++++ Entries supplied ++++
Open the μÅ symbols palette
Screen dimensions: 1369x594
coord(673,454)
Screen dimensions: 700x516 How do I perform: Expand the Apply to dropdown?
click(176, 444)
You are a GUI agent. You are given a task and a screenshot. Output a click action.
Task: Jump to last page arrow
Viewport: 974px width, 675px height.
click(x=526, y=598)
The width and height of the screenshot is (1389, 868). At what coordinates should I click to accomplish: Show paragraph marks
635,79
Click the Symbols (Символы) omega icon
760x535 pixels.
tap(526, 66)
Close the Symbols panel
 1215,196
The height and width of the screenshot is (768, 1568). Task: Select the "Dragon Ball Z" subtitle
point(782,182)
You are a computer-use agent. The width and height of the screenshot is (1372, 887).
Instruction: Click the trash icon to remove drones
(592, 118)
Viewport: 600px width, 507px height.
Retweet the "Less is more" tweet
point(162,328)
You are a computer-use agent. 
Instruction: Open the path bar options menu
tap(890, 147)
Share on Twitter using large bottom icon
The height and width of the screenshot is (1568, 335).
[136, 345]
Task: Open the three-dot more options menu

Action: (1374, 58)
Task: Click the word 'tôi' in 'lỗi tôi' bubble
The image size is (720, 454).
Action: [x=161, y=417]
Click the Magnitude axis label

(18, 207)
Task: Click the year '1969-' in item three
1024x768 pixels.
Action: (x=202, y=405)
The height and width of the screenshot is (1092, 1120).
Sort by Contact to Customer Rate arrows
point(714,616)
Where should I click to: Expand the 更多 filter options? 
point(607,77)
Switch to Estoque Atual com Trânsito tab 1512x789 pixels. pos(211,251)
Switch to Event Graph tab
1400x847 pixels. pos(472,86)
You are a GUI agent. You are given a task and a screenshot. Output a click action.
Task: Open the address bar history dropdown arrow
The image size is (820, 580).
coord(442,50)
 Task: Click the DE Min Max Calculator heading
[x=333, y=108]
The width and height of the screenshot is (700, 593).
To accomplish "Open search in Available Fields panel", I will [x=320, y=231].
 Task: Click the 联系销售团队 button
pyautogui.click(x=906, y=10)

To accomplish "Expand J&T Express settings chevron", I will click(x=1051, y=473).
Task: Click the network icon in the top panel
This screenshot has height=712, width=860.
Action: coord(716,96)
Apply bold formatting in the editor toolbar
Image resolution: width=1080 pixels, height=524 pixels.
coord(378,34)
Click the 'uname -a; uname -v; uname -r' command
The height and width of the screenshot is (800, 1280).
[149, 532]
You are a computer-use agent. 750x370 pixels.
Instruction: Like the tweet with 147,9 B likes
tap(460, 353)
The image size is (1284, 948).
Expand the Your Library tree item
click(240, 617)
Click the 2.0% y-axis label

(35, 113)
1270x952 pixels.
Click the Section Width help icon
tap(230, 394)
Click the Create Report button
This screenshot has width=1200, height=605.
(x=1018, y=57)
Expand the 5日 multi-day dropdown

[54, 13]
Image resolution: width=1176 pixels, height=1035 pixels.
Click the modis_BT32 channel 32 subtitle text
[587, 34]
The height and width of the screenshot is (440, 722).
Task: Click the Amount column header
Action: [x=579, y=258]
++++
What needs to be done:
In full and without change, transcribe the entries.

Finished exercise:
Open the μÅ symbols palette
Screen dimensions: 1369x594
coord(673,454)
Screen dimensions: 700x516 How do I perform: Expand the Apply to dropdown?
click(176, 444)
You are a GUI agent. You are given a task and a screenshot. Output a click action.
Task: Jump to last page arrow
Viewport: 974px width, 675px height.
click(x=526, y=598)
The width and height of the screenshot is (1389, 868). At what coordinates should I click to accomplish: Show paragraph marks
635,79
Click the Symbols (Символы) omega icon
760x535 pixels.
tap(526, 66)
Close the Symbols panel
 1215,196
The height and width of the screenshot is (768, 1568). Task: Select the "Dragon Ball Z" subtitle
point(782,182)
You are a computer-use agent. The width and height of the screenshot is (1372, 887).
Instruction: Click the trash icon to remove drones
(592, 118)
Viewport: 600px width, 507px height.
Retweet the "Less is more" tweet
point(162,328)
You are a computer-use agent. 
Instruction: Open the path bar options menu
tap(890, 147)
Share on Twitter using large bottom icon
The height and width of the screenshot is (1568, 335).
[136, 345]
Task: Open the three-dot more options menu

Action: (1374, 58)
Task: Click the word 'tôi' in 'lỗi tôi' bubble
The image size is (720, 454).
Action: [x=161, y=417]
Click the Magnitude axis label

(18, 207)
Task: Click the year '1969-' in item three
1024x768 pixels.
Action: (x=202, y=405)
The height and width of the screenshot is (1092, 1120).
Sort by Contact to Customer Rate arrows
point(714,616)
Where should I click to: Expand the 更多 filter options? 
point(607,77)
Switch to Estoque Atual com Trânsito tab 1512x789 pixels. pos(211,251)
Switch to Event Graph tab
1400x847 pixels. pos(472,86)
You are a GUI agent. You are given a task and a screenshot. Output a click action.
Task: Open the address bar history dropdown arrow
The image size is (820, 580).
coord(442,50)
 Task: Click the DE Min Max Calculator heading
[x=333, y=108]
The width and height of the screenshot is (700, 593).
To accomplish "Open search in Available Fields panel", I will [x=320, y=231].
 Task: Click the 联系销售团队 button
pyautogui.click(x=906, y=10)

To accomplish "Expand J&T Express settings chevron", I will click(x=1051, y=473).
Task: Click the network icon in the top panel
This screenshot has height=712, width=860.
Action: coord(716,96)
Apply bold formatting in the editor toolbar
Image resolution: width=1080 pixels, height=524 pixels.
coord(378,34)
Click the 'uname -a; uname -v; uname -r' command
The height and width of the screenshot is (800, 1280).
[149, 532]
You are a computer-use agent. 750x370 pixels.
Instruction: Like the tweet with 147,9 B likes
tap(460, 353)
The image size is (1284, 948).
Expand the Your Library tree item
click(240, 617)
Click the 2.0% y-axis label

(35, 113)
1270x952 pixels.
Click the Section Width help icon
tap(230, 394)
Click the Create Report button
This screenshot has width=1200, height=605.
(x=1018, y=57)
Expand the 5日 multi-day dropdown

[54, 13]
Image resolution: width=1176 pixels, height=1035 pixels.
Click the modis_BT32 channel 32 subtitle text
[587, 34]
The height and width of the screenshot is (440, 722).
Task: Click the Amount column header
Action: [x=579, y=258]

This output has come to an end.